The first phase of the transaction is a proposed $1.56 billion acquisition of the unlisted assets of PREH and listed assets under PREH-sponsored business trust Perennial China Retail Trust (PCRT) via the issuance of new shares.

This will be followed by a transfer of St James’ existing hospitality and entertainment business to a newly incorporated company, and shares in the new company will be issued to shareholders on a pro rata basis. At the same time, St James will undertake a 50-to-one share consolidation.

Upon completion, St James will move on to the second phase of the transaction - that is a share swop for the remaining units of PCRT at 70 cents apiece in exchange for new shares. The offer price for PCRT is at a 27.3 per cent premium to its last traded price.

The resulting new entity will be renamed “Perennial Real Estate Holdings Limited (PREHL)” with a planned transfer from the Catalist to the mainboard.

According to St James’ offer document, the proposed acquisition of target assets at a 25 per cent discount to their book value will raise its consolidated NTA per share from 1.9 Singapore cents to 127.16 cents and earnings per share from a loss of 1.21 cents to a profit of 4.89 cents.

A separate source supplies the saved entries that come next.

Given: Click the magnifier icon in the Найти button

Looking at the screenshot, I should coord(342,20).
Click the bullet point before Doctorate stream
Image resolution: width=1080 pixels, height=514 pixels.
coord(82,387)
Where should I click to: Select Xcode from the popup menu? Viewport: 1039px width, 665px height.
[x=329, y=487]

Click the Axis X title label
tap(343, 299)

PREH president and vice-chairman Pua Seck Guan, slated to be the CEO of the new PREHL, pointed out that existing unit holders of PCRT will end up holding shares of a larger company with a property portfolio consisting of assets in China and Singapore.

The 14 Chinese assets include the iconic Beijing Tongzhou Integrated development and large-scale integrated developments adjacent and connected to high-speed rail stations in Xian and Chengdu. The Singapore portfolio will include Chijmes, Capitol Development and TripleOne Somerset.

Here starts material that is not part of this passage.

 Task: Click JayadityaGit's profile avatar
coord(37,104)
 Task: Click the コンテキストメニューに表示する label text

As a business trust, PCRT was bound by trust deed to invest in only assets in China and in the retail segment. But the new PREHL will not have restrictions on geographies and asset classes. “This will allow us to tap the debt capital markets better,” Mr Pua said. The new PREHL will seek out more opportunities in China, Singapore and even Myanmar with a focus on mixed development projects.

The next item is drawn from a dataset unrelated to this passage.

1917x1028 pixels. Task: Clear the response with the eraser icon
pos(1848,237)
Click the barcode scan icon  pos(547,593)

“The strategy to invest in integrated development projects, where some parts can be held for yield and other parts sold for trading profit, is an ideal capital efficient model, and together with the progressive completion of construction of development projects, are expected to provide shareholders with net asset value growth potential,” Mr Pua said.

When asked about how PREHL will pit against the other big Singapore property players, Mr Pua told reporters that “the market is big enough for us” while the company has the advantage of being “nimble”.

He said that the new PREHL can leverage on the business network and experience of its major shareholders, Kuok Khoon Hong, who is also chairman and CEO of Wilmar International and Ron Sim, who is the founder and CEO of OSIM International. Mr Kuok is currently a major shareholder of PREH while Mr Sim is a significant investor in a number of assets managed by PREH.

Dennis Foo, CEO of St James, said yesterday that the proposed transactions “will enable St James to restructure and distribute its existing hospitality and entertainment business to the company’s shareholders”. Mr Foo will continue to manage the business as a separately incorporated company.

Controlling shareholders of St James - Dennon Entertainment, EK Capital and FJ Benjamin Concepts Pte Ltd - that together own 57 per cent have given an irrevocable undertaking to vote in favour of the relevant resolutions at the upcoming shareholders’ meeting.